U.S. diplomats are dubbing upcoming talks Almaty 2. The first round of talks between Iran, the five permanent members of the U.N. Security Council and Germany concluded after two days in February.
U.N. weapons inspectors this year said there weren't able to gain access to military compounds in Iran to confirm the country's peaceful intent. Iran is suspected of pursuing the technology needed to produce a nuclear weapon, an allegation it denies.

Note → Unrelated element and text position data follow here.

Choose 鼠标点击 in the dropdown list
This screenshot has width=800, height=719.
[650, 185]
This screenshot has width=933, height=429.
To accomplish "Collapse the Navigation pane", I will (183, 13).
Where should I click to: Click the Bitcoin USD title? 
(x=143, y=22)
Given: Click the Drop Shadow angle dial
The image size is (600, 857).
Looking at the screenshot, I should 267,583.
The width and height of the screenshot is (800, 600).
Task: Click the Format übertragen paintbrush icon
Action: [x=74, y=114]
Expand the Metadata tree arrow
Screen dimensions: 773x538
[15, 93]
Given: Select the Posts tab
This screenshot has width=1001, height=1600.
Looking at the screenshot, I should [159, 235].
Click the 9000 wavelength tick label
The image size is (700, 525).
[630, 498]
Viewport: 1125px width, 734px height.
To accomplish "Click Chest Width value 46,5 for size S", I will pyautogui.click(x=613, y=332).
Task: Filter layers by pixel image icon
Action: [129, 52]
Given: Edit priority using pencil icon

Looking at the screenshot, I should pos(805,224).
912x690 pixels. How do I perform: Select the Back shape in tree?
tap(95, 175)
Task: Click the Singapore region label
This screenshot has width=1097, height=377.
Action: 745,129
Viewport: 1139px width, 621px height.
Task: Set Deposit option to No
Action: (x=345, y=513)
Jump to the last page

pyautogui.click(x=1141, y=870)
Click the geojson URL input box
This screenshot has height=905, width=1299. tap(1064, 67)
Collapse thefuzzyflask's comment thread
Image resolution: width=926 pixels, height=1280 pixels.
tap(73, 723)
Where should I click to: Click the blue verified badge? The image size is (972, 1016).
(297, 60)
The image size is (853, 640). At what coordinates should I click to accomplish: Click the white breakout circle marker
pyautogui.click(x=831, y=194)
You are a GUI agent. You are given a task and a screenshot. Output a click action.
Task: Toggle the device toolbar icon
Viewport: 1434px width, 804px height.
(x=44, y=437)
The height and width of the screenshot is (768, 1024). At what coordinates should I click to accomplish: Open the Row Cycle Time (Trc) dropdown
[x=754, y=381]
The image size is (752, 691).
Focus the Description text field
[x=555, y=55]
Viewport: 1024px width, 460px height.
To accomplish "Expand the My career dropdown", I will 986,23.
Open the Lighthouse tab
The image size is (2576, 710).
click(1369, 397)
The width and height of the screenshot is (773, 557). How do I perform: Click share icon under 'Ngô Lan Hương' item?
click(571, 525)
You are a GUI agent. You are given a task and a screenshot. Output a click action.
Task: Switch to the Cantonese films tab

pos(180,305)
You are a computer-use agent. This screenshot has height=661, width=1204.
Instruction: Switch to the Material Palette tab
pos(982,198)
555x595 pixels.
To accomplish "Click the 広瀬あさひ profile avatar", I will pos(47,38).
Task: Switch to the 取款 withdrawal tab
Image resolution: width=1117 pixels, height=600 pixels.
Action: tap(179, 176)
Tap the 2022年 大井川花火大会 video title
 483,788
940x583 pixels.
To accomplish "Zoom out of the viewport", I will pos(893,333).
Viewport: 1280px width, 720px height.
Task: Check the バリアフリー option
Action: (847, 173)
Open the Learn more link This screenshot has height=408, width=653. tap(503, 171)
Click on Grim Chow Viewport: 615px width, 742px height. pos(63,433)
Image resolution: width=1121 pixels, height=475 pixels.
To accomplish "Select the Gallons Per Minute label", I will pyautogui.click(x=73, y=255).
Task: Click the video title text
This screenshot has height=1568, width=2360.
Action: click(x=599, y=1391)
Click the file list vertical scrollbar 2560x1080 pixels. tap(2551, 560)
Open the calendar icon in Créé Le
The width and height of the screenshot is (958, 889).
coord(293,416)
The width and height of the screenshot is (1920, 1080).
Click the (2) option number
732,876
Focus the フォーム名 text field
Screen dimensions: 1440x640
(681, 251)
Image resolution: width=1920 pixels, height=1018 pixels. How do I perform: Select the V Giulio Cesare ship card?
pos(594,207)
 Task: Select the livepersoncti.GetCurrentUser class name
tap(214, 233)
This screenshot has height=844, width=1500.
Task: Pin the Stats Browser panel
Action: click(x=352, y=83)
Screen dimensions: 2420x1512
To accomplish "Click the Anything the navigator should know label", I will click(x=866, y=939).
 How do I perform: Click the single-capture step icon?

A high-ranking U.S. official briefed reporters on background about the prospects for talks to start Friday. What the negotiations may lead to is up to the Iranians, however.
"There has been a very positive line out of Tehran on the talks so far," the official said. "We hope that that positive talk will now be matched with some concrete responses and actions on the Iranian side."
Iran maintains the right to nuclear research under the auspices of the Nuclear Non-proliferation Treaty. Soltanieh said Iran's nuclear program is meant for energy, medicinal and agricultural purposes.
"Iran uses nuclear technology for completely peaceful objectives, which have been reiterated in the NPT," he was quoted by the semiofficial Fars News Agency as saying.